The presence of magnetic field inhomogeneities cause the proton magnetic moments to de-phase (ab). The application of a 180° RF pulse causes an instantaneous change in sign of the phase shifts by rotating the spins about the y axis (bc). The proton magnetic moments the move back into phase, reversing the de-phasing effect of the magnetic field inhomogeneities (cd)

Fig. 5.8
figure 8

The MR signal that is refocused by the 180° pulse is known as a spin echo. To produce an echo at time TE, the 180° pulse is applied at time TE/2

For the purposes of imaging, a magnetic field gradient is also applied during both the de-phasing period and during the measurement of the spin echo (Fig. 5.9). In general, because of the 180° refocusing pulse, the amplitude of the spin echo signal is greater than the gradient echo signal. Spin echo images are therefore generally of higher image quality. Imaging based on spin echo is also less affected by the presence of field inhomogeneities caused by metallic artefacts (e.g., sternal wires or metallic heart valves – see also Chap. 17). Gradient echo imaging is however more affected by the presence of magnetic field inhomogeneities caused by iron and so can be useful, for example, in the assessment of patients with increased iron deposition within the heart and liver.

Fig. 5.9
figure 9

In addition to the effect of the 180° refocusing pulse, gradients are applied to de-phase and re-phase the signal for imaging purposes (see Chap. 6). Note that the second gradient has the same sign as the first as the 180° pulse also changes the sign of the phase shifts caused by the first gradient

Summary

  • Following RF excitation, two relaxation processes occur as the spin system gradually returns back to its equilibrium state.

  • As the spin system releases it energy the longitudinal component returns to its equilibrium value through longitudinal relaxation. This is an exponential process with time constant, T1 (also known as T1 relaxation).

  • The rotating transverse component decays more rapidly than this due to transverse relaxation. This is also an exponential process and has two causes:

    • Loss of coherence of the rotating proton spins due to the interaction neighbouring magnetic moments (spin-spin interactions). This has a time constant, T2 and is known as T2 relaxation.

    • Loss of coherence between rotating spins due to magnetic field inhomogeneity. This together with T2 relaxation leads to a more rapid decay with a combined time constant, T2*.
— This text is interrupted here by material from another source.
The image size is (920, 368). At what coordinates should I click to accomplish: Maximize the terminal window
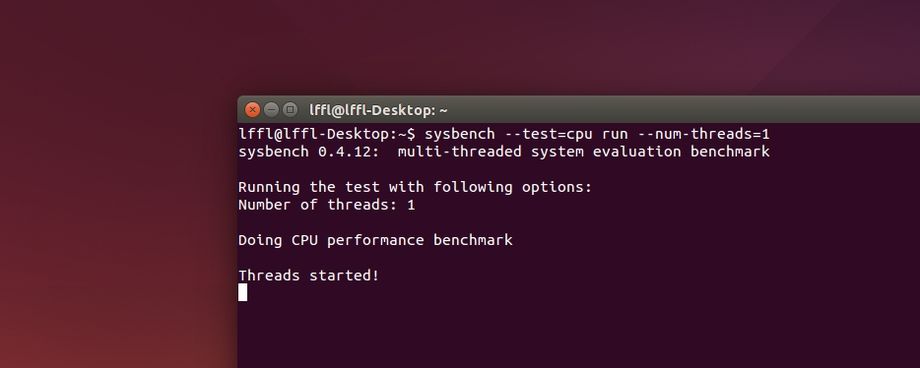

  • In practice, the FID signal is disrupted by the presence of the magnetic field gradients used to generate images.

  • Instead signal echoes are generated and used for the formation of images.

  • Gradient echoes are generated by switching the direction of a gradient to first de-phase then re-phase the MR signal

  • Spin echoes are generated by applying a 180° RF refocusing pulse to reverse the decay caused by magnetic field inhomogeneities.

  • The time from the RF pulse to the maximum amplitude of the echo is known as the echo time, TE.